At GitLab, we must verify simultaneous changes from the hundreds of people that contribute to GitLab each day. How can we help them contribute efficiently using our pipelines?

The pipelines that we use to build and verify GitLab have more than 90 jobs. Not all of those jobs are equal. Some are simple tasks that take a few seconds to finish, while others are long-running processes that must be optimized carefully.

At the time of this writing, we have more than 700 pipelines running. Each of these pipelines represent changes from team members and contributors from the wider community. All GitLab contributors must wait for the pipelines to finish to make sure the change works and integrates with the rest of the product. We want our pipelines to finish as fast as possible to maintain the productivity of our teams.

This is why we constantly monitor the duration of our pipelines. For example, in December 2020, successful merge request pipelines had a duration of 53.8 minutes:

Average pipeline duration was 53.8 minutes in December The average pipeline took 53.8 minutes to finish in December.

Given that we run around 500 merge request pipelines per day, we want to know: Can we optimize our process to change how long-running jobs run?

How we fixed our bottleneck jobs by making them run in parallel

The frontend-fixtures job uses rspec to generate mock data files, which are then saved as files called "fixtures". These files are loaded by our frontend tests, so the frontend-fixtures must finish before any of our frontend tests can start.

As not all of our tests need these frontend fixtures, many jobs use the needs keyword to start before the frontend-fixtures job is done.

In our pipelines, this job looked like this:

The `frontend-fixtures` job Inside the frontend fixtures job.

This job had a normal duration of 20 minutes, and each individual fixture could be generated independently, so we knew there was an opportunity to run this process in parallel.

The next step was to configure our pipeline to split the job into multiple batches that could be run in parallel.

How to make frontend-fixtures a parallel job

Fortunately, GitLab CI provides an easy way to run a job in parallel using the parallel keyword. In the background, this creates "clones" of the same job, so that multiple copies of it can run simultaneously.

Before:

frontend-fixtures:
  extends:
    - .frontend-fixtures-base
    - .frontend:rules:default-frontend-jobs

After:

rspec-ee frontend_fixture:
  extends:
    - .frontend-fixtures-base
    - .frontend:rules:default-frontend-jobs
  parallel: 2

You will notice two changes. First, we changed the name of the job, so our job is picked up by Knapsack (more on that later), and then we add the keyword parallel, so the job gets duplicated and runs in parallel.

The new jobs that are generated look like this:

Our fixtures job running in parallel The new jobs that are picked up by Knapsack and run in parallel.

As we used a value of parallel: 2, actually two jobs are generated with the names:

Our two "generated" jobs, now take three and 17 minutes respectively, giving us an overall decrease of about three minutes.

Two parallel jobs in the pipeline The parallel jobs that are running in the pipeline.

Another way we optimized the process

As we use Knapsack to distribute the test files among the parallel jobs, we were able to make more improvements by reducing the time it takes our longest-running fixtures-generator file to run.

We did this by splitting the file into smaller batches and optimizing it, so we have more tests running in parallel, which shaved off an additional ~3.5 minutes.

Tips for running parallel jobs

If you want to ramp up your productivity you can leverage parallel on your pipelines by following these tips:

  1. Measure the time your pipelines take to run and identify possible bottlenecks to your jobs.
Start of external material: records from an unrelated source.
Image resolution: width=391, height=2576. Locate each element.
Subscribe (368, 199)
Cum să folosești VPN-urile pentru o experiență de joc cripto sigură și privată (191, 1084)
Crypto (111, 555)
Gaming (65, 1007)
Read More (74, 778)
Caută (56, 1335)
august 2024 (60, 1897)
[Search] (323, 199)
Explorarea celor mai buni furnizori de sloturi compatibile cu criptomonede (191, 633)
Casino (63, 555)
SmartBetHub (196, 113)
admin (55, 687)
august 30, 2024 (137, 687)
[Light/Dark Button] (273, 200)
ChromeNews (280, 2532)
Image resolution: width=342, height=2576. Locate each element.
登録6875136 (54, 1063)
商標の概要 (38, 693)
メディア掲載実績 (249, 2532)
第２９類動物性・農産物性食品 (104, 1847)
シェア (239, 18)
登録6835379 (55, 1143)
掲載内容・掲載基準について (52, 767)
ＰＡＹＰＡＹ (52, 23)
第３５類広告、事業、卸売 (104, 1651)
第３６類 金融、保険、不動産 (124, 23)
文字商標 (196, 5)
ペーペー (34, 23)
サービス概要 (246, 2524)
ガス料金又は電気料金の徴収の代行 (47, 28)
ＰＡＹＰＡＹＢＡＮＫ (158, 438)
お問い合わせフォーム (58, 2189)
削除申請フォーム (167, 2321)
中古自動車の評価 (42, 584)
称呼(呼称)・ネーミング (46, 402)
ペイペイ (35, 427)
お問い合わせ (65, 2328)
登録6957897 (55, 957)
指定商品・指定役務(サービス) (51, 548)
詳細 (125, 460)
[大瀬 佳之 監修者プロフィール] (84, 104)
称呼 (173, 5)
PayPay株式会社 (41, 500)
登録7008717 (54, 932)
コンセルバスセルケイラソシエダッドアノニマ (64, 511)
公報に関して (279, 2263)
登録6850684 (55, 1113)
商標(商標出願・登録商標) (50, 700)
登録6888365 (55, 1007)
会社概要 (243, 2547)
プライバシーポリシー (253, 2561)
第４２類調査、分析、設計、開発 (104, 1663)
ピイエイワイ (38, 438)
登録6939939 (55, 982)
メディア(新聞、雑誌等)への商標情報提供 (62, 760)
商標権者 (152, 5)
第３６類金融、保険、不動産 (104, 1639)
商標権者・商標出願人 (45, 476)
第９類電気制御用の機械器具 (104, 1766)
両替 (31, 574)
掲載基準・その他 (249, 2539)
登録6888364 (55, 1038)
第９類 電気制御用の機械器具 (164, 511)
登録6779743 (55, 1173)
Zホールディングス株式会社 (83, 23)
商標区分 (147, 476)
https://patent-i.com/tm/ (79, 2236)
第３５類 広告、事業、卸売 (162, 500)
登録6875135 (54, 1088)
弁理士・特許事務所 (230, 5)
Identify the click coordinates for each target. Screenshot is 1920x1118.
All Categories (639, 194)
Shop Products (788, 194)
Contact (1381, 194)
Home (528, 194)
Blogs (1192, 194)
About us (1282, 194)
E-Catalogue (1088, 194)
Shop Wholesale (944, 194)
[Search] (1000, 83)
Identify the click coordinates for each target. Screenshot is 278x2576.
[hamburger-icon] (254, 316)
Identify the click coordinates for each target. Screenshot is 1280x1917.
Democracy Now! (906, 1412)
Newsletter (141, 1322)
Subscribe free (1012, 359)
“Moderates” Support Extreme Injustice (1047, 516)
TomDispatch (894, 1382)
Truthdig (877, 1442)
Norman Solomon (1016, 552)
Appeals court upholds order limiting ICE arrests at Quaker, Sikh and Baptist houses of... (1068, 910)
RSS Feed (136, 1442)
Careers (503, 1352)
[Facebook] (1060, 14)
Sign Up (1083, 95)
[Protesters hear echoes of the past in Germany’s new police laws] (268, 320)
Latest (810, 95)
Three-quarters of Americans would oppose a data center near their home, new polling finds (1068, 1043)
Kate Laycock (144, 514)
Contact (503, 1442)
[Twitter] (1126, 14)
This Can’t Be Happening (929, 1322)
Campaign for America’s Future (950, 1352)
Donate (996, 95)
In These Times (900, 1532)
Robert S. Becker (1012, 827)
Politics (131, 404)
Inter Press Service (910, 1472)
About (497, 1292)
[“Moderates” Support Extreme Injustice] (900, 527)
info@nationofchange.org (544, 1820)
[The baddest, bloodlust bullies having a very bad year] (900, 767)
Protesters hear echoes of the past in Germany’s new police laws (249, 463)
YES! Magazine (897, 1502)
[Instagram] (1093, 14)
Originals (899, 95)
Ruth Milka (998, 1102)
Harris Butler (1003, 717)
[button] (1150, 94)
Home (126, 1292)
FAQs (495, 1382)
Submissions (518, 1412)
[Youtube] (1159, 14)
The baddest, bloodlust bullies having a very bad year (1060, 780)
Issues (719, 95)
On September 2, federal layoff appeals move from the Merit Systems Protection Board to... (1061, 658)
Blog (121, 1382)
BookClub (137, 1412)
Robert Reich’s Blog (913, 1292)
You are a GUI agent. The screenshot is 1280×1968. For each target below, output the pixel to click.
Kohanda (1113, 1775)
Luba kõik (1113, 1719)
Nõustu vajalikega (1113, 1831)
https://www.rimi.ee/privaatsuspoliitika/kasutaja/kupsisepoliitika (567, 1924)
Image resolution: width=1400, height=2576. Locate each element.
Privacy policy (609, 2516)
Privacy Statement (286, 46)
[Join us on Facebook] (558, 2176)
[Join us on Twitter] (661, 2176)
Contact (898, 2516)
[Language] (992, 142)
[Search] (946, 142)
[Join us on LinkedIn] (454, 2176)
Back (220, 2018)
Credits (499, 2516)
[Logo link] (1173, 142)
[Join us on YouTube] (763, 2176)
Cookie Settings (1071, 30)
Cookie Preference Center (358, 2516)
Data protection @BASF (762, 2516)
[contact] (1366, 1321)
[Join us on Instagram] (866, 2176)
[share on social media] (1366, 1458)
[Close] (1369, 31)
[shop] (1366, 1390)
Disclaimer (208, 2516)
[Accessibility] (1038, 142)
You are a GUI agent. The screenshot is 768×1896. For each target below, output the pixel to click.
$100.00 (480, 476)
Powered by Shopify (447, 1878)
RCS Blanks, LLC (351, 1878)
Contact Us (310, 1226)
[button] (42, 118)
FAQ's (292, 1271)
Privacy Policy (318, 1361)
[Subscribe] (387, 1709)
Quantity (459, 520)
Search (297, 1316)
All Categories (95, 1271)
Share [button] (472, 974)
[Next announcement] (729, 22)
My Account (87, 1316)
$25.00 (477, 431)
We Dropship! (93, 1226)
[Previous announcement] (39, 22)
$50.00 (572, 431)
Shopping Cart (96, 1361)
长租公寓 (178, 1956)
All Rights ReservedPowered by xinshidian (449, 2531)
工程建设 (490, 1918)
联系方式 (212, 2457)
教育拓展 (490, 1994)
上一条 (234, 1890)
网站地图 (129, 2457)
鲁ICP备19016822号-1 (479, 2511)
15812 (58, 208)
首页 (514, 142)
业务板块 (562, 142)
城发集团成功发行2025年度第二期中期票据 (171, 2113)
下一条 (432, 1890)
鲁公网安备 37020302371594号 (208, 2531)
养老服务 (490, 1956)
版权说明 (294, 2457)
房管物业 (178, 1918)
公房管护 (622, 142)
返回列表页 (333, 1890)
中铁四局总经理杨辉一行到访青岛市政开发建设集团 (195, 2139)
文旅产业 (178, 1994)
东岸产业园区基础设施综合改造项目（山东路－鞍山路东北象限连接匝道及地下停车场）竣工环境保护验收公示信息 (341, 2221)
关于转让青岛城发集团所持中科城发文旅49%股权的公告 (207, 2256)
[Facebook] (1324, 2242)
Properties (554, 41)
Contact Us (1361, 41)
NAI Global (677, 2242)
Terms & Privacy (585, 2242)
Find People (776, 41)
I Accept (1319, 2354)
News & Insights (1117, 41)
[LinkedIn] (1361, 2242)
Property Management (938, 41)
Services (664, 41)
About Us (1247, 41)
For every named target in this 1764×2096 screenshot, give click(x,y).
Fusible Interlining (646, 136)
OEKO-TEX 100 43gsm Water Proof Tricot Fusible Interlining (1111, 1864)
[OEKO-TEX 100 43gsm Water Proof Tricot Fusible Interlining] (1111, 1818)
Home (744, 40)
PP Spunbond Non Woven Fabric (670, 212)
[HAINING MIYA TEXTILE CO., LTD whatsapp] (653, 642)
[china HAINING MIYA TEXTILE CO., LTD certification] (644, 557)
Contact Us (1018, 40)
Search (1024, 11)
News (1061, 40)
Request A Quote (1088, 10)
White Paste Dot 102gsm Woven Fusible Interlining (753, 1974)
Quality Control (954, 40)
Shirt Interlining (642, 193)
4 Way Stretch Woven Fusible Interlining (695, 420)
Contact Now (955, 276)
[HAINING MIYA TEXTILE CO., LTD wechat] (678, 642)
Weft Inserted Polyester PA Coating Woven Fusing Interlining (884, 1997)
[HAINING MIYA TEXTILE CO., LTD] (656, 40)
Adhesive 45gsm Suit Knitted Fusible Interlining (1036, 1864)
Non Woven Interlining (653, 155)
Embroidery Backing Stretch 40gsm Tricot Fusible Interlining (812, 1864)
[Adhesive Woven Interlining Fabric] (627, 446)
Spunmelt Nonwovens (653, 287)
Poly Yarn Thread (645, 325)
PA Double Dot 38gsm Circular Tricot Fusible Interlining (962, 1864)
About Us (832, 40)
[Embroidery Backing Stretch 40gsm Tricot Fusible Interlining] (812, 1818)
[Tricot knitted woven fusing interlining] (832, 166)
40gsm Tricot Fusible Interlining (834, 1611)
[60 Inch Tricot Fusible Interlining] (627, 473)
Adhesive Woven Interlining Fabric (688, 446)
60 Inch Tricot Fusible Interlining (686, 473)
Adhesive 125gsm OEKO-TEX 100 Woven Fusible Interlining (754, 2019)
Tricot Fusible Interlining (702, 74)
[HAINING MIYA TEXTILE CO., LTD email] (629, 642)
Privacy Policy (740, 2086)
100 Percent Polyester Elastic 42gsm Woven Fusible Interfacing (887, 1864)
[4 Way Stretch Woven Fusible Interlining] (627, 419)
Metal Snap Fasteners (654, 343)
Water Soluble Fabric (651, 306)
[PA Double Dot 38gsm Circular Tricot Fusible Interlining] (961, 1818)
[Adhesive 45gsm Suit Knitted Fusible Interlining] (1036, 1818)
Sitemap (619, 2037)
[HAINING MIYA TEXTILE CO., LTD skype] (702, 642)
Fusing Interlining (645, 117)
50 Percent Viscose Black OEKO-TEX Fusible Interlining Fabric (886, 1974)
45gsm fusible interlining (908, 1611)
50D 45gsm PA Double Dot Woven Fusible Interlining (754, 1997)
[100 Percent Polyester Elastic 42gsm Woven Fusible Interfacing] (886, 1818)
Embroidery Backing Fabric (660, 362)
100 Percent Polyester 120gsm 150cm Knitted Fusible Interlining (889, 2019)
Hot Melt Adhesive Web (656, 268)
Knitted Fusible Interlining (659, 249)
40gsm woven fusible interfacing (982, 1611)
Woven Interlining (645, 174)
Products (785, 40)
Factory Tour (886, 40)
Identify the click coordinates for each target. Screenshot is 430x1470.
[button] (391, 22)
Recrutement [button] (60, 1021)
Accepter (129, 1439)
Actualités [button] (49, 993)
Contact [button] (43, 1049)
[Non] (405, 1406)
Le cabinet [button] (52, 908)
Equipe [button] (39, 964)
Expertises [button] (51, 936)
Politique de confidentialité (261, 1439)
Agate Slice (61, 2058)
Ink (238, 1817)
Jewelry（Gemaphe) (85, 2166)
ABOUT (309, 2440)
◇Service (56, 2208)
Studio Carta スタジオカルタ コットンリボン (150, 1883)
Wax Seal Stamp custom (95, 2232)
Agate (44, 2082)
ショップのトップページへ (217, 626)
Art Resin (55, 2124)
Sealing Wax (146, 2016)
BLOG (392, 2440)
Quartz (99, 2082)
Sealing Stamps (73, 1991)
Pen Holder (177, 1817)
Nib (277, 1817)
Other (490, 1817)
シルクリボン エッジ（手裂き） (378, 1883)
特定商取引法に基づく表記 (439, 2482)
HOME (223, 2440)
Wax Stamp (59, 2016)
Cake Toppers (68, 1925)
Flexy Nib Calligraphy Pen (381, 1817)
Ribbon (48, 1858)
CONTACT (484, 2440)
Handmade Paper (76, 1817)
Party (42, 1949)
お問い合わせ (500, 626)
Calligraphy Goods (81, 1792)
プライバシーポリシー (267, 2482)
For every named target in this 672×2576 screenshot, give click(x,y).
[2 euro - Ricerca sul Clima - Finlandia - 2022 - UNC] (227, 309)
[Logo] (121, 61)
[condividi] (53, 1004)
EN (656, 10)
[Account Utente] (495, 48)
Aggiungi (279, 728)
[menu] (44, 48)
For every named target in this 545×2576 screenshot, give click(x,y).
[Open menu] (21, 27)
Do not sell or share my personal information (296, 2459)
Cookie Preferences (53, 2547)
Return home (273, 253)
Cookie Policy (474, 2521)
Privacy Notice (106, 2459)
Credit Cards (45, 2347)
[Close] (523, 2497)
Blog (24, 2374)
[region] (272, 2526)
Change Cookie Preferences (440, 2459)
You can do this by checking which jobs are slower than others.
  2. Once your slow jobs are identified, try to figure out if they can be run independently from each other or in batches.
    • Automated tests are usually good candidates, as they tend to be self-contained and run in parallel anyway.
  3. Add the parallel keyword, while measuring the outcome over the next few running pipelines.

Learn more about our solution

We discuss how running jobs in parallel improved the speed of pipelines on GitLab Unfiltered.

And here are links to some of the resources we used to run pipelines in parallel:

And many thanks to Rémy Coutable, who helped me implement this improvement.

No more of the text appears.